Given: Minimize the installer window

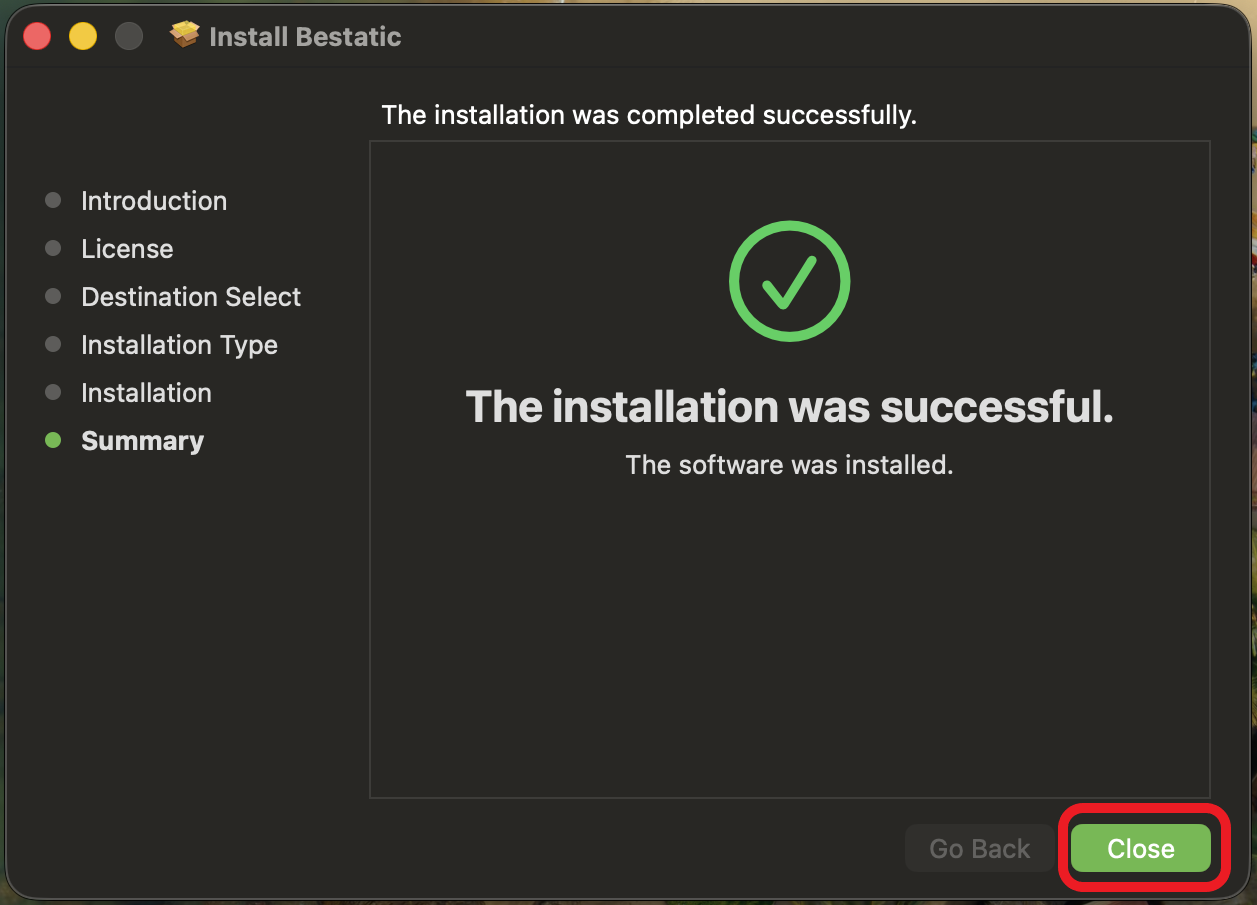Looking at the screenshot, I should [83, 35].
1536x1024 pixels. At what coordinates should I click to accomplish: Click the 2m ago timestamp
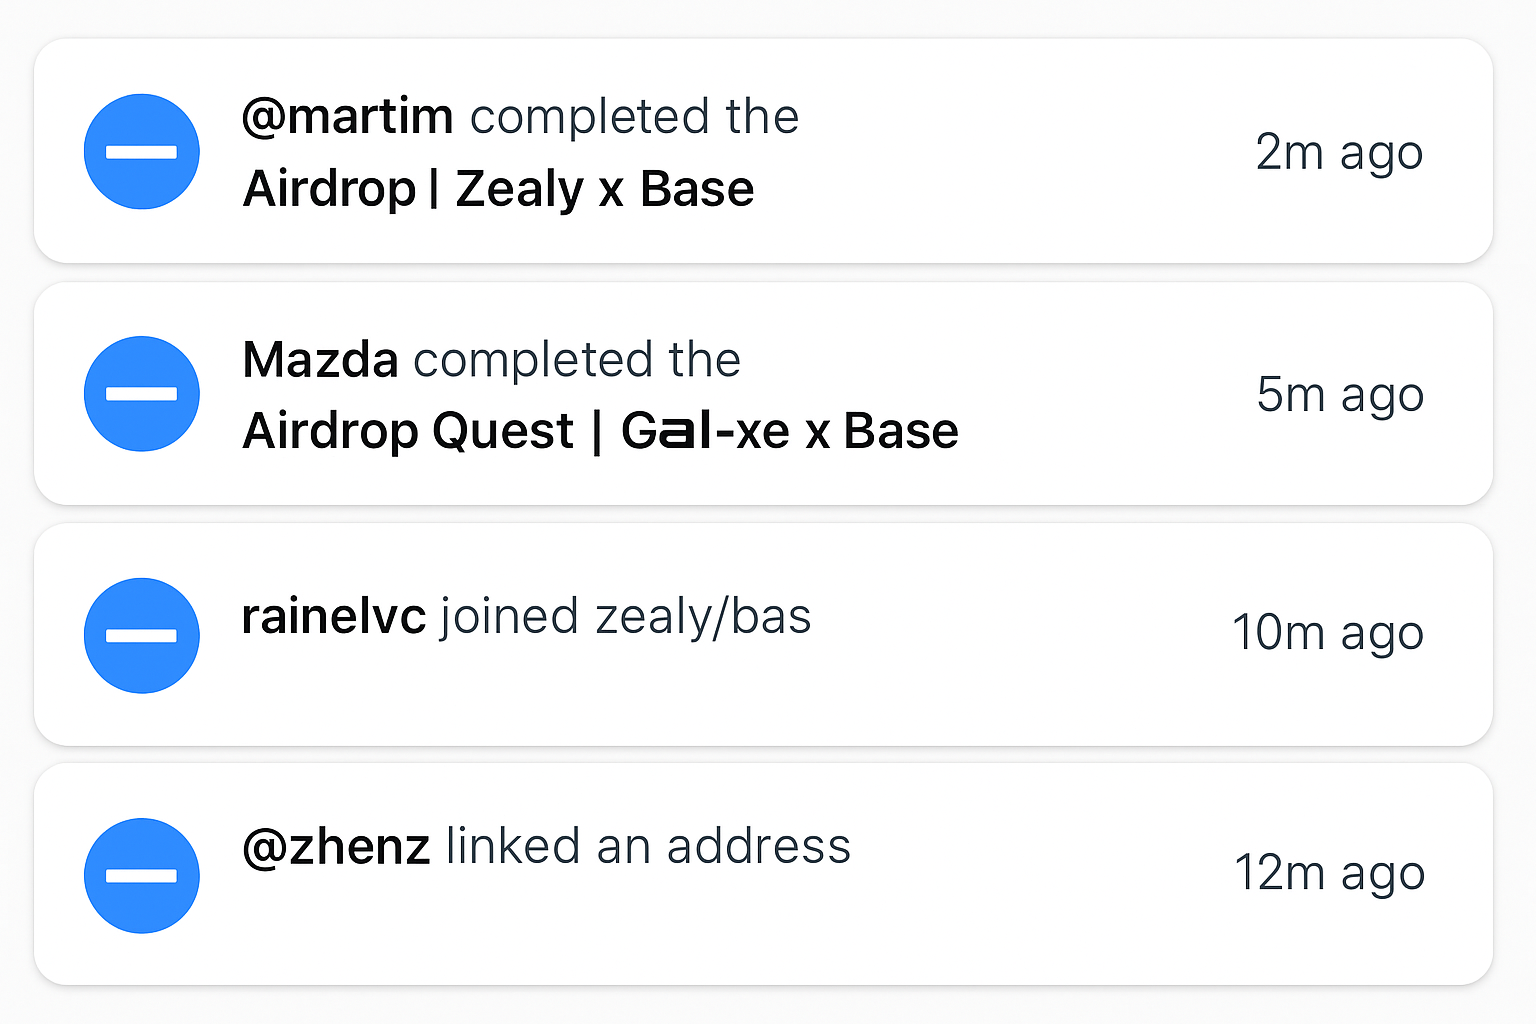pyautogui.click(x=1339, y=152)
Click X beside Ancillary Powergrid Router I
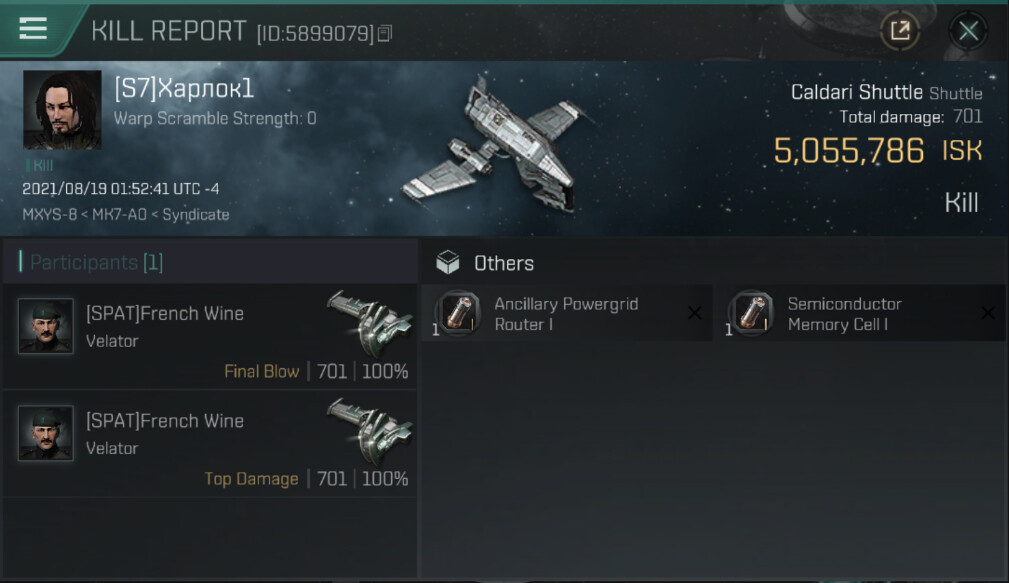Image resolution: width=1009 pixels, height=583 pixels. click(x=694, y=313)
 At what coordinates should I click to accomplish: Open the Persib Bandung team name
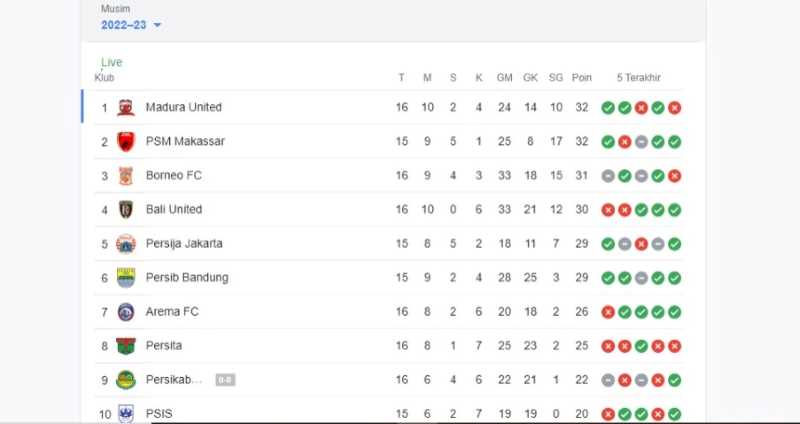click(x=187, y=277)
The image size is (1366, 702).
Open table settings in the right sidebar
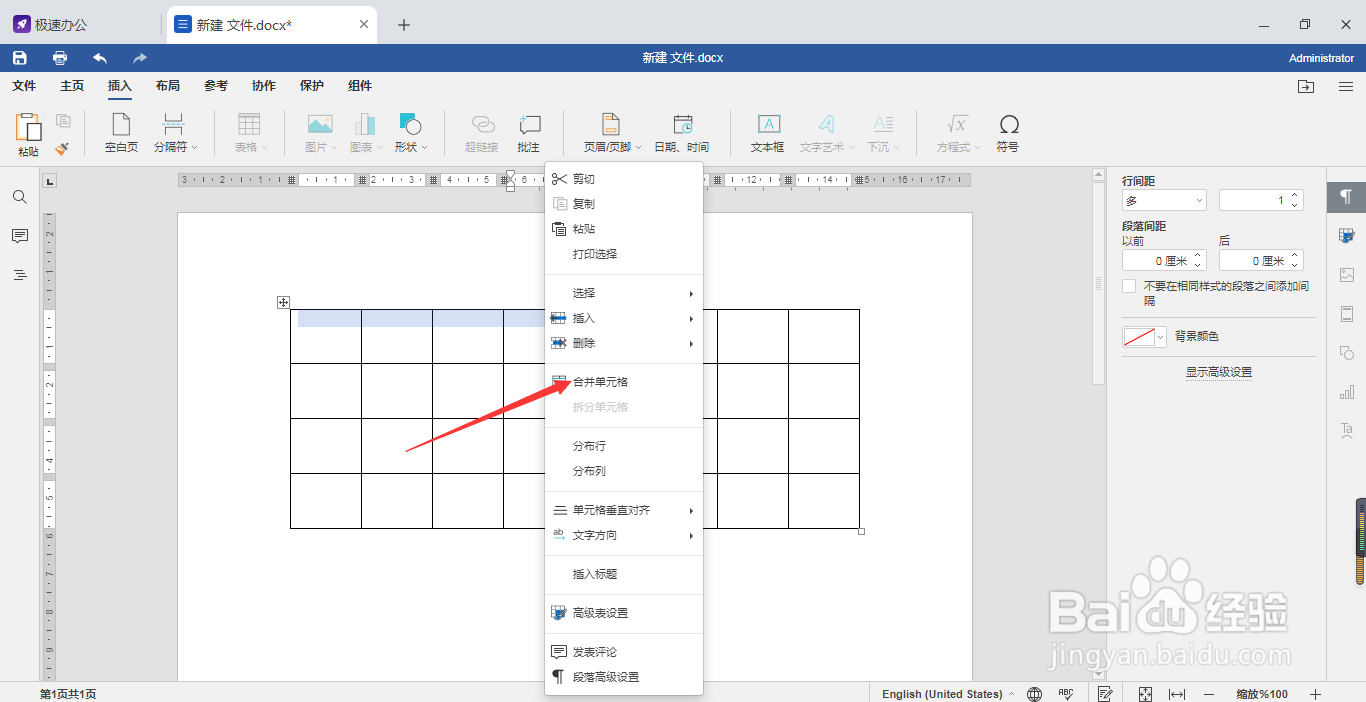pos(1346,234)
____________________
## [WHAT THE TASK ASKS]
Set down the full listing above with its wording unchanged. Leave out its images.

## [ANSWER SPACE]
Given: Minimize the installer window

Looking at the screenshot, I should [83, 35].
1536x1024 pixels. At what coordinates should I click to accomplish: Click the 2m ago timestamp
pyautogui.click(x=1339, y=152)
Click X beside Ancillary Powergrid Router I
Image resolution: width=1009 pixels, height=583 pixels. click(x=694, y=313)
 At what coordinates should I click to accomplish: Open the Persib Bandung team name
click(x=187, y=277)
The image size is (1366, 702).
Open table settings in the right sidebar
pos(1346,234)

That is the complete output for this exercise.